I had finally found four black kitenge deras, a heavy shawl for the cold nights, and a pair of dark shades; not just to hide my puffy eyes, but also so that I did not have to look people straight in the eye and could mentally escape from my surroundings without anyone being able to tell that I was a thousand miles away.
“You guys certainly took your time,” Chris muttered irritably when we finally arrived.
“I didn’t find anything to wear; so, I had to go buy stuff,” I explained.
“Women!” he shook his head. “Well, we’re pretty much set to go. The bills are cleared, and the funeral van has been waiting for the past hour. My cousin has come to pick us up; so, he’ll drive you, your sister and I, and the van will follow,” he then turned pointedly to the doctor. “Everyone else will follow the van.”
“Actually, I’ve got a few things to handle here first; so, I’ll join you later at the house if you can send me the directions,” he answered quickly.
Ever since we had left my place, there had been an uncomfortable tension between us, which we had attempted to cover up by trying too hard to act normal.
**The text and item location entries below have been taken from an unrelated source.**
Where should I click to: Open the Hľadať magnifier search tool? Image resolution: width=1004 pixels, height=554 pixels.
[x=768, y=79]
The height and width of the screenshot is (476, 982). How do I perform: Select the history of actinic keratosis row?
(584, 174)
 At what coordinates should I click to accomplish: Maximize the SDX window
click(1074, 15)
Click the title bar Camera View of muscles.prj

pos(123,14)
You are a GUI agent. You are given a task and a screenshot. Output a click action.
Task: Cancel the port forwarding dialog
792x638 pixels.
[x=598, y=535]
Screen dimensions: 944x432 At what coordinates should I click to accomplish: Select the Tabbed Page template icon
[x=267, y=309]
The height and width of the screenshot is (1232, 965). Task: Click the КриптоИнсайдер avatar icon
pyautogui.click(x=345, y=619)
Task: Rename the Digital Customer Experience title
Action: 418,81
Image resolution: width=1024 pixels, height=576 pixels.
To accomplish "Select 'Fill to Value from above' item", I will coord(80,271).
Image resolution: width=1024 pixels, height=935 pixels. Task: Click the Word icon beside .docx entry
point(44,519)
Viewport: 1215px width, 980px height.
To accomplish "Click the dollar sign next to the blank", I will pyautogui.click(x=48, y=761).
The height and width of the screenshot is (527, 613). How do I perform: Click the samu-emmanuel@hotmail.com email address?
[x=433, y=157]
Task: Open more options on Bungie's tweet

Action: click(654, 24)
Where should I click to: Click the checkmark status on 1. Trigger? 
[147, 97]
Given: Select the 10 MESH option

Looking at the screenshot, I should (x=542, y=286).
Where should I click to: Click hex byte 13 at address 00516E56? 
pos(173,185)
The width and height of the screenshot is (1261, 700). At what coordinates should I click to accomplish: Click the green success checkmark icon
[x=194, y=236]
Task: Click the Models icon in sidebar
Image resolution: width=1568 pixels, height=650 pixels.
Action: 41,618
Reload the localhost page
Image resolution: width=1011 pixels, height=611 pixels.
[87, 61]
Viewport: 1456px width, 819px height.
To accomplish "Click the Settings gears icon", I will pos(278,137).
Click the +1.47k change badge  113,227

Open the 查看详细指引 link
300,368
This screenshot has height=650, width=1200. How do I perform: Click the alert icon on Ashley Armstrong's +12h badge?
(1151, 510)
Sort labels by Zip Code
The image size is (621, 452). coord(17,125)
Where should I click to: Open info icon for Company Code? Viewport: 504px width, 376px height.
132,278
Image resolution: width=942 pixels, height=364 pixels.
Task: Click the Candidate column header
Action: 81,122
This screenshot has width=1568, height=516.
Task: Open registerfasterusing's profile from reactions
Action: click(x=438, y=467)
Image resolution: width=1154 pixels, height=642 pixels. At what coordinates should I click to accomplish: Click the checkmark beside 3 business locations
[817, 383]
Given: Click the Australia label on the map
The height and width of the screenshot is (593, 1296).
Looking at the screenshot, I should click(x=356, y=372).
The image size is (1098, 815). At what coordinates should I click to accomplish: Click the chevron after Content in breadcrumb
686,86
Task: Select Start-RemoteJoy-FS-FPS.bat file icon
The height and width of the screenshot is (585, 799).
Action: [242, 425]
I knew it was this that he was trying to escape from and I wanted him to know that I understood and felt the same. So, I held out my hand to him.
“Thank you for everything; we’ll send the directions,” I promised.
“Please do,” he nodded, briefly accepting my proffered hand and then quickly taking his leave.
I don’t remember much about the drive to Chris’ home, other than that I spent most of it staring vacantly out the window, wondering at how the rest of the world could go on like nothing had happened, while I led my son to the first of my last two nights with him.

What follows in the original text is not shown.